The fiscal estimate provided by the California Legislative Analyst's Office said:

  • Annual state administrative and program costs of approximately $90 million, decreasing in future years; partially offset by $10 million increased annual fee revenue.
  • Local governments would incur $8 million one-time cost; $5 million to $10 million annually, decreasing in future years.
  • State General Fund to incur one-time $750,000 appropriation in 1992-93 for Office of Environmental Advocate, future office administrative costs unknown; $40 million for environmental research grants.
  • If all bonds authorized for ancient redwood acquisition, forestry projects were sold at 7.5 percent interest and paid over the typical 20-year period, General Fund would incur approximately $535 million in costs to pay off principal ($300 million) and interest ($235 million).

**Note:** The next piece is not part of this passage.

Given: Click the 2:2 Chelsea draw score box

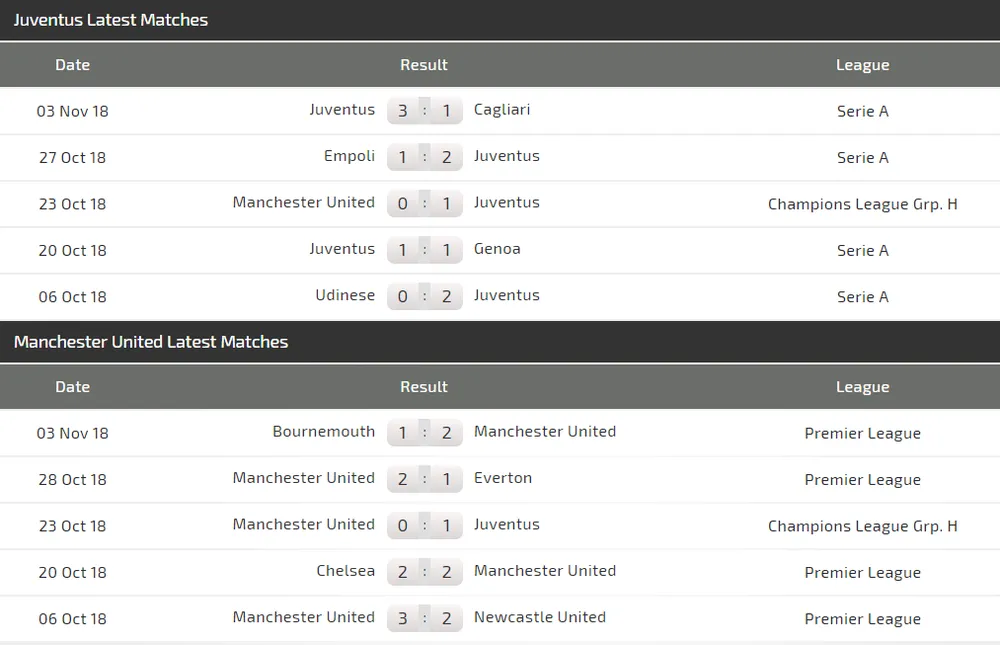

  • Estimated average annual costs of bond principal and interest would be $22 million.
  • Per-barrel fee on oil would increase revenues by $500 million by 1996-97, used to pay oil spill prevention/clean-up costs. Indefinite deferral of potentially $2 billion in future state oil and gas revenues resulting from limits on oil and gas leases in marine waters.
  • Indirect fiscal impact could increase or decrease state and local government program costs and revenues from general and special taxes in an unknown amount. The overall impact is unknown.